WHAT IS NEEDED
Reproduce the records verbatim from the line with "You are a computer-use" up to and including the line with "click(222, 130)", leaving out the pictures.
::: DATA FOR THIS TASK :::
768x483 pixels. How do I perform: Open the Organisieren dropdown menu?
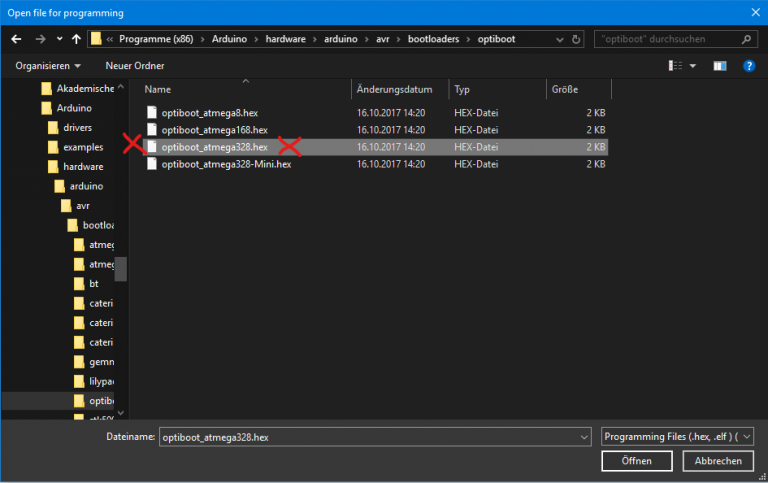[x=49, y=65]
:::
::: DATA FOR THIS TASK :::
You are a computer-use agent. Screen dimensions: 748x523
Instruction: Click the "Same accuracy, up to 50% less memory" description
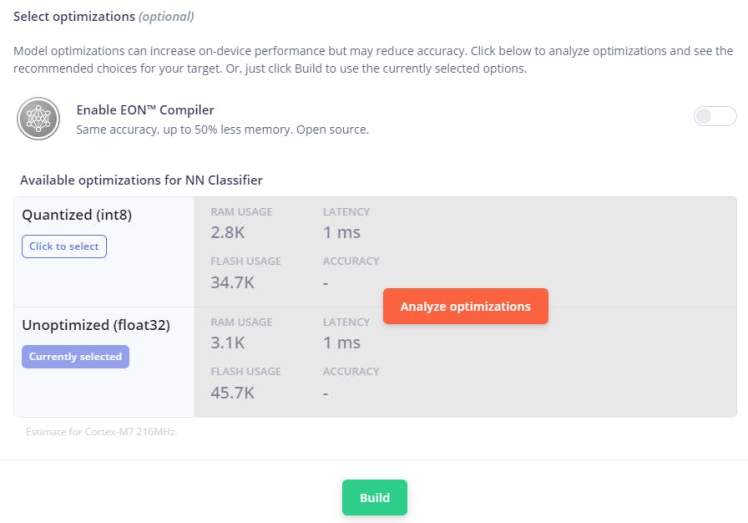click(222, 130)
:::
RESULT OF THIS EXERCISE
You are a computer-use agent. Screen dimensions: 748x523
Instruction: Click the "Same accuracy, up to 50% less memory" description
click(222, 130)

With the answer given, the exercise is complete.